I gave her a Very Mean look.

“Excuse me?” my mother said, and looked angry enough to bite.

“He thinks he’s entitled to it because of Sorcha,” I said.

“Sorry,” Aunt Mallory said, “but why would Black think that?”

“He’s Sorcha Reed’s unacknowledged son,” Lulu said.

Aunt Mallory nearly spewed her coffee. “What?” she demanded, wiping away at chin dribble.

“Did I not tell you?” Mom asked, and when Aunt Mallory turned furious eyes on her, she added, “Guess not. I’m sorry. I honestly thought I had.” She ran a hand through her hair. “This week has been a lot.”

“Details,” Aunt Mallory said.

“We don’t have all of them,” I said, “but it sounds like Sorcha had an affair with an elf, and Black was the result. He grew up with a human family and didn’t know about his magic for a long time. Petra found the records. He had them unsealed with his adoptive parents’ support. But Sorcha was already gone. He was thirteen.” Then I told them about the arson.

“I remember the fire at the Reed house,” Dad said. “But I didn’t think much of it since the Reeds had been gone for years by then.”

“I thought it was just deserts,” Mom said. “And we think…what? He wants monster because it ‘belonged’ to his biological mother?”

“I think in part,” I said. “And maybe because he thinks it will fix his magic, which seems to be broken. Or was before he started eating demon and ley line magic.”

Mom and Dad sat down again. Mom crossed her arms, frowned as she considered what I’d said. Dad’s posture was pretty much the same. After spending more than twenty years together, some of their habits had merged.
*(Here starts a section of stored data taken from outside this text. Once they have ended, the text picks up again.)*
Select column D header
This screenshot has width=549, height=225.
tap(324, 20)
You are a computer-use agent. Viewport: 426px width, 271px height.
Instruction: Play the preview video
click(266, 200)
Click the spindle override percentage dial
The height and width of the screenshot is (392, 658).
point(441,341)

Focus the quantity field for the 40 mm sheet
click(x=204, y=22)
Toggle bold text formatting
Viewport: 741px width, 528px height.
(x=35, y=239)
“What are you thinking?” Aunt Mallory asked. Not a challenge but a serious query about magic.

“Elisa thinks it can rejoin itself in the sword. So we just have to get it out of her and then into the steel.”

Uncle Catcher scratched his chin. “You’re thinking a lure?”
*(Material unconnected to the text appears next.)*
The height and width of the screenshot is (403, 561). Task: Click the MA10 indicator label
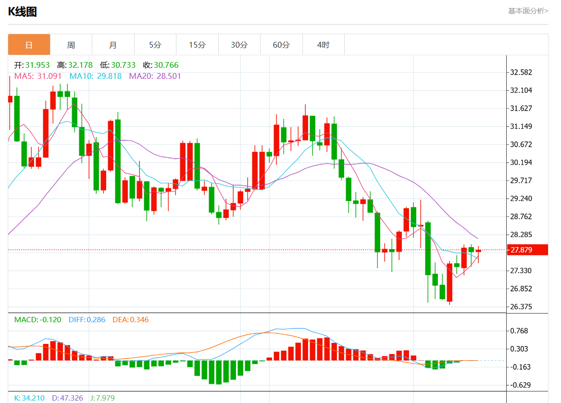pyautogui.click(x=95, y=76)
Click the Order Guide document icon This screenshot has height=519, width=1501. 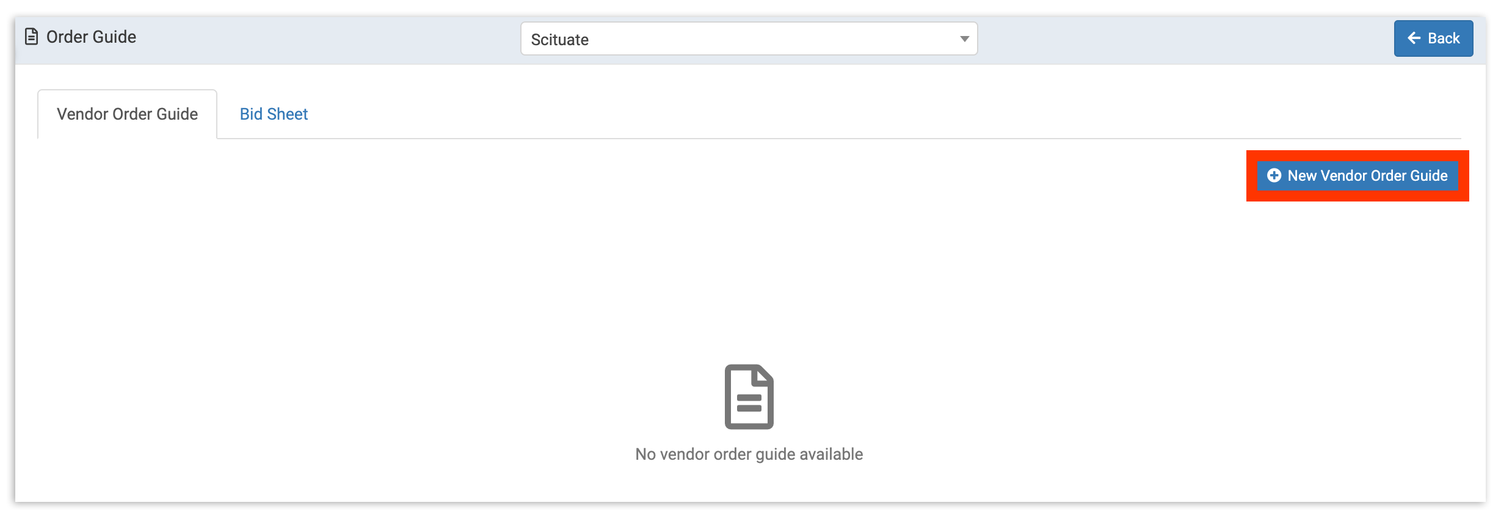(x=31, y=37)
“Trust me,” I said. “It doesn’t need a lure.”

“That’s why you were in the armory,” Dad said quietly.

The sadness in his eyes made my throat ache. But I knew I wasn’t the one to make him sad. Not really.

“Yeah. It’s been pesky in Cadogan House for a while. But it’s been louder since we brought the House back.”

“It doesn’t need a lure,” Lulu repeated. “But it needs a road. A magical path it can follow.”

“Preferably one-way,” Uncle Catcher said, “so it has only one potential destination.”